◆ DATA EXCERPTS
--------

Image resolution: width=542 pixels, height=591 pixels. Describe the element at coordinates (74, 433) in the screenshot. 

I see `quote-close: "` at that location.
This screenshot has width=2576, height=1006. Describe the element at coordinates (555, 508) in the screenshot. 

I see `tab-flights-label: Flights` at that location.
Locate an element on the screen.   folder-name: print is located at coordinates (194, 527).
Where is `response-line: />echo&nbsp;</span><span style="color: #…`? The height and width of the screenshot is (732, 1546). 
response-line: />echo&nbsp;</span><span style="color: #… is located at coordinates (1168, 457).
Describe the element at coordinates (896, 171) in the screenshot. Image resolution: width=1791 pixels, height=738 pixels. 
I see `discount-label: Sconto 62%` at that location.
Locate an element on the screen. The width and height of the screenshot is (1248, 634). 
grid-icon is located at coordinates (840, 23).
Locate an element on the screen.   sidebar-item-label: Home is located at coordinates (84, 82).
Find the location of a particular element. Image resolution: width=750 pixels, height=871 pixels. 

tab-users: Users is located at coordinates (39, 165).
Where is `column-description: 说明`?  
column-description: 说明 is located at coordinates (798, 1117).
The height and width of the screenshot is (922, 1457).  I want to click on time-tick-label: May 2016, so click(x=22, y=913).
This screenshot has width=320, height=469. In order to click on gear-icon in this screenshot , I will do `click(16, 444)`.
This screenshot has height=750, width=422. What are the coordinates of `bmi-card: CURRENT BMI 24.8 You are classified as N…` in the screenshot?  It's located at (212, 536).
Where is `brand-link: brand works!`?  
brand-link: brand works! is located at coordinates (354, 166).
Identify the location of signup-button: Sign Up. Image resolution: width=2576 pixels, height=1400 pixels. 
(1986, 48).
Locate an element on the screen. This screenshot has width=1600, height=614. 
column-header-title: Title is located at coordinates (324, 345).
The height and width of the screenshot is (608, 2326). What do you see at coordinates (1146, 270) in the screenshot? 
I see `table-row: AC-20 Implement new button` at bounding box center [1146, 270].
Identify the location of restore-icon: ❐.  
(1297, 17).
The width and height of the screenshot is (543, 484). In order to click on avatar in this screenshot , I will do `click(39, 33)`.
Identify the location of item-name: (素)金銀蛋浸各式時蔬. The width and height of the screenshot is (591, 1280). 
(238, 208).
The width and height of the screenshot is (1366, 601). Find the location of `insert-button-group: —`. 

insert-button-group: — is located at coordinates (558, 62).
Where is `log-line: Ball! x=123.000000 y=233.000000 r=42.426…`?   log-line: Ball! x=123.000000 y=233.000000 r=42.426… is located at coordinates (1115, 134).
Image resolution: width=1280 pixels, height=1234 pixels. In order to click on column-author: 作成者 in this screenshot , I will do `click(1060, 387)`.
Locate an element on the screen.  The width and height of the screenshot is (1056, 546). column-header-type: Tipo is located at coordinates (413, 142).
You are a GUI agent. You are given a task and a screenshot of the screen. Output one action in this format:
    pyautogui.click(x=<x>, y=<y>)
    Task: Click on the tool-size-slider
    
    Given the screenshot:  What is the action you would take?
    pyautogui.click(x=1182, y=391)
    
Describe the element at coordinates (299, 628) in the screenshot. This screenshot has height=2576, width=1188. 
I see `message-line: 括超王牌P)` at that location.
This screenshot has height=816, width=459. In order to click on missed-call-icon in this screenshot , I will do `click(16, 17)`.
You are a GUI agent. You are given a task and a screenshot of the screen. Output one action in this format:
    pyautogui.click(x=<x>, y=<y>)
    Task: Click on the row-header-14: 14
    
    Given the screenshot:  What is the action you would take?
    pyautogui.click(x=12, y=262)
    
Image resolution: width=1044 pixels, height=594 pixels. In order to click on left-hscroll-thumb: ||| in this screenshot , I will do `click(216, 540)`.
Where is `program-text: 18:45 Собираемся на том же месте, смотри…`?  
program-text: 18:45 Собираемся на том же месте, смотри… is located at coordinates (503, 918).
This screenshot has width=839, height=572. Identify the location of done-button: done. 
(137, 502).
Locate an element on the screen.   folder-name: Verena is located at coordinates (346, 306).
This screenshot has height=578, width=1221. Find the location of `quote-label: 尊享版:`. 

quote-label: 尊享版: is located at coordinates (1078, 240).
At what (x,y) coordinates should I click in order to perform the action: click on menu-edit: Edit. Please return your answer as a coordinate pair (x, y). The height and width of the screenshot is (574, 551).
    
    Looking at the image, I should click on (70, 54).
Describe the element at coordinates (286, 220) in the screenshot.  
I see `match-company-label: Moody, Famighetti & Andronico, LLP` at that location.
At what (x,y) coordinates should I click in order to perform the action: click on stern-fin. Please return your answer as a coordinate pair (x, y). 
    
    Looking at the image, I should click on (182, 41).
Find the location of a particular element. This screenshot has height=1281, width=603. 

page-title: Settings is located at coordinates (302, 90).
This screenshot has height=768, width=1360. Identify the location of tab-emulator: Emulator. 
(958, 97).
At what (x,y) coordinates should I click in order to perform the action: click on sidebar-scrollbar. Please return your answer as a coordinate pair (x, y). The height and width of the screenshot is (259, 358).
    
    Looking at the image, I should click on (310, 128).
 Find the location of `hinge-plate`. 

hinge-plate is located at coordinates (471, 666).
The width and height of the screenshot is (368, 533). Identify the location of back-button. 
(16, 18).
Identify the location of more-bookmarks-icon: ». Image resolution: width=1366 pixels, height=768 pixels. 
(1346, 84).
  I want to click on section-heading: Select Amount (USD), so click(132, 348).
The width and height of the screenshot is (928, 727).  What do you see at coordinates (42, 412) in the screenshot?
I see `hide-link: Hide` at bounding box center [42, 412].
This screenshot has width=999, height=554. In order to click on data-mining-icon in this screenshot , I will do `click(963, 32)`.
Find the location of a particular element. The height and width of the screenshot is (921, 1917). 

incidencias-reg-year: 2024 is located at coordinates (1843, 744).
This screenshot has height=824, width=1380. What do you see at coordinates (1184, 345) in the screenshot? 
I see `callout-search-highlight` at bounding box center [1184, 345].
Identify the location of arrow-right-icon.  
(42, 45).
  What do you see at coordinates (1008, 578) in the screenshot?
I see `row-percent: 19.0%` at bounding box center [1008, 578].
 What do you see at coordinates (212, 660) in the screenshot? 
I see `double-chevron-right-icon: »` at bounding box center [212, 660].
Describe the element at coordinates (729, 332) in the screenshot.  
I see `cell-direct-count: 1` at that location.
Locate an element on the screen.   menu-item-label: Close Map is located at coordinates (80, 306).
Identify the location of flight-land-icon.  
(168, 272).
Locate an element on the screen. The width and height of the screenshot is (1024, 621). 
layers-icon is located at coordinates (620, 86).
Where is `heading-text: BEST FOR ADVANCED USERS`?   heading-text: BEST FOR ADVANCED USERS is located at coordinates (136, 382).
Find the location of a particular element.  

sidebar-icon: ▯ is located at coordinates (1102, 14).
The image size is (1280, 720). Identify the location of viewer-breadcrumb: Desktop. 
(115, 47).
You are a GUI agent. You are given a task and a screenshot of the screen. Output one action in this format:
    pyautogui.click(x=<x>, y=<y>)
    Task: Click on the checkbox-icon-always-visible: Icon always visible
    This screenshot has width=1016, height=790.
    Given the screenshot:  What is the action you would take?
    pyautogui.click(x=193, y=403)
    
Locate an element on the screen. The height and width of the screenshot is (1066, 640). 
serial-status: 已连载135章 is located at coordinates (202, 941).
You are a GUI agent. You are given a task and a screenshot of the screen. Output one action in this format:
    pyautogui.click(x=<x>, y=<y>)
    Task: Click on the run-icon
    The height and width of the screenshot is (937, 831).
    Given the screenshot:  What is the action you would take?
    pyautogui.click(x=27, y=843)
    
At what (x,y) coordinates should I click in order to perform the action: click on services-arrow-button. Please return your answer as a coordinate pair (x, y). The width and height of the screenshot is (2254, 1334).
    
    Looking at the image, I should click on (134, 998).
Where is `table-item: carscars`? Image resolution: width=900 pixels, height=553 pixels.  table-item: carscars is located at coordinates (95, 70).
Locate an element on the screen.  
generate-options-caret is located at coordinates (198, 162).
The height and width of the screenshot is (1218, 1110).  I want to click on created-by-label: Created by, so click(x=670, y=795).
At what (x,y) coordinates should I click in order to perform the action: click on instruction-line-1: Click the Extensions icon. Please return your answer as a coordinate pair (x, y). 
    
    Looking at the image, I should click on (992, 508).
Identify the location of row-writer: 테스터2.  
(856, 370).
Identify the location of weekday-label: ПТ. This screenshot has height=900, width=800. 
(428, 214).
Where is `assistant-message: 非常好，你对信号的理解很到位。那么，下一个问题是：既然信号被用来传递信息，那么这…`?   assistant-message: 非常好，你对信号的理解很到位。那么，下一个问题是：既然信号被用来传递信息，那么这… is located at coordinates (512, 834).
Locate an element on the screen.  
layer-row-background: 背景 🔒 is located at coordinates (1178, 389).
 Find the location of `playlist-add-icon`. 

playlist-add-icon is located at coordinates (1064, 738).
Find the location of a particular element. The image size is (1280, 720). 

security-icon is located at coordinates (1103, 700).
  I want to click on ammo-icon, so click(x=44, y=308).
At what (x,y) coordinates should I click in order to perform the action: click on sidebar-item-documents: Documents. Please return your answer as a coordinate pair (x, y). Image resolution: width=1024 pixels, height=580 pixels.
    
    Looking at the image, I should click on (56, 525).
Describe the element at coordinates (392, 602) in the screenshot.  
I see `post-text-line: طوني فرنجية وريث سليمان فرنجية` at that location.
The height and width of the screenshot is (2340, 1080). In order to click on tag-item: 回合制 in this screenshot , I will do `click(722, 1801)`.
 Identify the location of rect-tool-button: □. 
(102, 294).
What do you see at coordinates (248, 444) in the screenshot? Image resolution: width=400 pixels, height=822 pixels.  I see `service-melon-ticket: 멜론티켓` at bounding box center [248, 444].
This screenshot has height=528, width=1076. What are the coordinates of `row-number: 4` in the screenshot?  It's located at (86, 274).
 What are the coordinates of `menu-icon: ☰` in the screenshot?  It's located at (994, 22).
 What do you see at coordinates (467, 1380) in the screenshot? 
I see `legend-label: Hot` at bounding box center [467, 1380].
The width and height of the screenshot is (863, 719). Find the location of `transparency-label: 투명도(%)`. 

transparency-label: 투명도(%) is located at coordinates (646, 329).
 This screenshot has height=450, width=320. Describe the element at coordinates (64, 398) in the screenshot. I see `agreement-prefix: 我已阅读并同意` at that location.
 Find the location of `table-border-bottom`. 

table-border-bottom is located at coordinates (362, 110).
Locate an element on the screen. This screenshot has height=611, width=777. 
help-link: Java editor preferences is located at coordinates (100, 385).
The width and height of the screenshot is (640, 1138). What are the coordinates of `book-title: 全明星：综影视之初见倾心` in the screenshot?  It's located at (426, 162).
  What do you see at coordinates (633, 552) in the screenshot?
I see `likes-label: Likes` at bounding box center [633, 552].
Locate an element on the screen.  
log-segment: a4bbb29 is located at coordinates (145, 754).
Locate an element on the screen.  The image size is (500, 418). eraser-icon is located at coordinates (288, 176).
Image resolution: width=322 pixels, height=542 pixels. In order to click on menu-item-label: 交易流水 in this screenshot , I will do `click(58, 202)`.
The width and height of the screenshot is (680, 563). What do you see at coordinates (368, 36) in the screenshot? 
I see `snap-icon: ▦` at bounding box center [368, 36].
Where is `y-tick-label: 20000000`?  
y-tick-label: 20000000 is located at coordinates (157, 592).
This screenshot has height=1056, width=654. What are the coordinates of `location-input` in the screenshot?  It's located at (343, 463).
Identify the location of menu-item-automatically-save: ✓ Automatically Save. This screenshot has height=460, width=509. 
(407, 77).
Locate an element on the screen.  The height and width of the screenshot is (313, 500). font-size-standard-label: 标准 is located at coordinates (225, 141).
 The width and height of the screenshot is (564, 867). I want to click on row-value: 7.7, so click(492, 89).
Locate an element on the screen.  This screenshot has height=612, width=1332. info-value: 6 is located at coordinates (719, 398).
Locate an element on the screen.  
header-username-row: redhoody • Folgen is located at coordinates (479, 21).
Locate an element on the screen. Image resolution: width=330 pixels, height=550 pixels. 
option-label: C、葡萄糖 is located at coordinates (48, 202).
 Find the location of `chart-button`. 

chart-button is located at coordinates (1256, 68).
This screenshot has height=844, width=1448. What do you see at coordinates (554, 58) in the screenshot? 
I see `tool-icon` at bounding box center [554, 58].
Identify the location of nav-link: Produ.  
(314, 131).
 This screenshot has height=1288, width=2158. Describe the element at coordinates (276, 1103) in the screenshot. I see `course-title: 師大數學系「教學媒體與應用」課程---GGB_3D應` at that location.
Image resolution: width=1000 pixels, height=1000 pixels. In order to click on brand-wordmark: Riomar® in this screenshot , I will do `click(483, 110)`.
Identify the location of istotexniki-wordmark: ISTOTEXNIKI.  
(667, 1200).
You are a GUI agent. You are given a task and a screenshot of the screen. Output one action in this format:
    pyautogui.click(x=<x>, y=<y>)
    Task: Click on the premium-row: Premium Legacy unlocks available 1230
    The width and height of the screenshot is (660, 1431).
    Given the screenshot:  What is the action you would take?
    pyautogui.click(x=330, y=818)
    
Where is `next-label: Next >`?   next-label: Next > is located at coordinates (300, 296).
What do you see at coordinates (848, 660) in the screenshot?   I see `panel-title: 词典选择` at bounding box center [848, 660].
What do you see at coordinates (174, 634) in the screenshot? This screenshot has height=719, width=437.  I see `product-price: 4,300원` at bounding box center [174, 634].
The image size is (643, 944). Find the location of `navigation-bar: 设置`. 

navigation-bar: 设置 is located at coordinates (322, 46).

--------

◆ WHAT THE EXERCISE ASKS
Quote the data verbatim, beginning with the line that contains "Find the location of a particular element. The height" and continuing through the line that contains "pyautogui.click(x=27, y=843)", with both of those lines included.

◆ ANSWER SPACE
Find the location of a particular element. The height and width of the screenshot is (921, 1917). 

incidencias-reg-year: 2024 is located at coordinates (1843, 744).
This screenshot has height=824, width=1380. What do you see at coordinates (1184, 345) in the screenshot? 
I see `callout-search-highlight` at bounding box center [1184, 345].
Identify the location of arrow-right-icon.  
(42, 45).
  What do you see at coordinates (1008, 578) in the screenshot?
I see `row-percent: 19.0%` at bounding box center [1008, 578].
 What do you see at coordinates (212, 660) in the screenshot? 
I see `double-chevron-right-icon: »` at bounding box center [212, 660].
Describe the element at coordinates (729, 332) in the screenshot.  
I see `cell-direct-count: 1` at that location.
Locate an element on the screen.   menu-item-label: Close Map is located at coordinates (80, 306).
Identify the location of flight-land-icon.  
(168, 272).
Locate an element on the screen. The width and height of the screenshot is (1024, 621). 
layers-icon is located at coordinates (620, 86).
Where is `heading-text: BEST FOR ADVANCED USERS`?   heading-text: BEST FOR ADVANCED USERS is located at coordinates (136, 382).
Find the location of a particular element.  

sidebar-icon: ▯ is located at coordinates (1102, 14).
The image size is (1280, 720). Identify the location of viewer-breadcrumb: Desktop. 
(115, 47).
You are a GUI agent. You are given a task and a screenshot of the screen. Output one action in this format:
    pyautogui.click(x=<x>, y=<y>)
    Task: Click on the checkbox-icon-always-visible: Icon always visible
    This screenshot has width=1016, height=790.
    Given the screenshot:  What is the action you would take?
    pyautogui.click(x=193, y=403)
    
Locate an element on the screen. The height and width of the screenshot is (1066, 640). 
serial-status: 已连载135章 is located at coordinates (202, 941).
You are a GUI agent. You are given a task and a screenshot of the screen. Output one action in this format:
    pyautogui.click(x=<x>, y=<y>)
    Task: Click on the run-icon
    The height and width of the screenshot is (937, 831).
    Given the screenshot:  What is the action you would take?
    pyautogui.click(x=27, y=843)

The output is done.